Charlie Hebdo is French for Weekly Charlie. It is a famous satirical newspaper which is known for featuring different contentious arguments, jokes, and cartoons. In brief, Charlie Hebdos’ trademark is publishing intriguing tabloid content through cartoons that usually reflect ideologies of left wing pluralism. Suffice it to say, behind the Charlie Hebdo magazine is a group of creative and brilliant minds that work together to make their thousands of readers think, laugh, and debate over different issues and convictions.
Although scores of readers admire most of the works published by Charlie Hebdo magazine, there are still those who criticise the said magazine company for being too liberated by observing a seemingly boundless freedom in mocking, disrespecting, and using important public and/or historical figures to make their point clear to the public.
Last Wednesday, this was exactly what landed Charlie Hebdo on hot water. Charlie Hebdo was attacked by two terrorists, Siad and Cherif Kouachi, who claimed that they were members of the infamous Islamist terror group, al-Qaeda.

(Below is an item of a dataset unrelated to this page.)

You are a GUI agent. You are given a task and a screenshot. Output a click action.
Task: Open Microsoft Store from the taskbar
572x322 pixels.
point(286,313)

According to reports, the two masked gunmen forced their way into the France-based magazine company on January 7 and murdered ten innocent employees. An eye witness from across the shootout claimed that the gunmen appeared as if they have already planned their actions down to the last minute as they seemed highly knowledgeable about where to shoot, where to go, and what to do in the scene. Aside from killing ten employees from Charlie Hebdo, the two brothers were also held responsible for the death of two policemen and the injuries of five people.
Before the attack, the controversial satirical magazine company uploaded an image of Islamic State group head Abu Baghdadi as a cartoon. Charlie Hebdo also sardonically wished the Islamic State leader good health. Presumably, this was the act which triggered the terrorists to attack the magazine company in the hopes of avenging their prophet. Some witnesses claimed that after fleeing Charlie Hebdo, the two al-Qaeda members shouted in French saying that the prophet has been avenged.

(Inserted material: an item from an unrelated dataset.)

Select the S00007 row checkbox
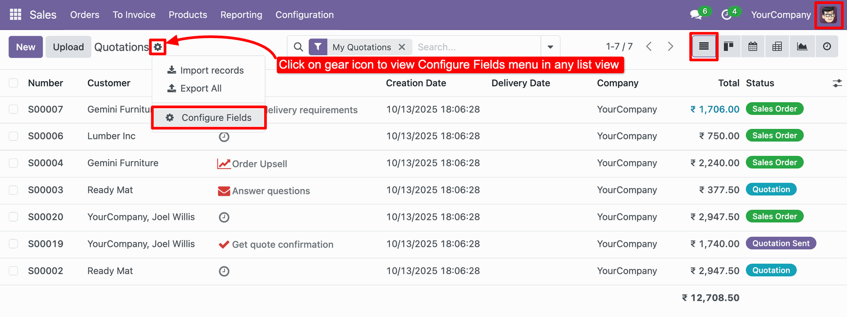Screen dimensions: 847x317 [x=14, y=109]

This was not the first attack encountered by Charlie Hebdo magazine. Back in 2011, the magazine company had also been the target of firebombing due to its Mohammed-themed cartoons that mocked their prophet Mohammed.
While it is extremely disappointing how a narrow-minded group of individuals succeeded in their attempt to kill some of the bright artists of this generation, it is still important to remember that there are still many Charlie Hebdos out there who will remain faithful to their passion in writing and drawing despite the life-threatening challenges they get from expressing the opinion of the majority through art.
After the attack of the two brothers and the investigations conducted by the authorities, the families of the victims of the Charlie Hebdo attack came together and organized gatherings and vigils in order to commemorate the lives of the loved ones that they have lost because of the gruesome attack. About 500 people participated in the Vigil in the Bristol city centre holding signs that say Je Suis Charlie.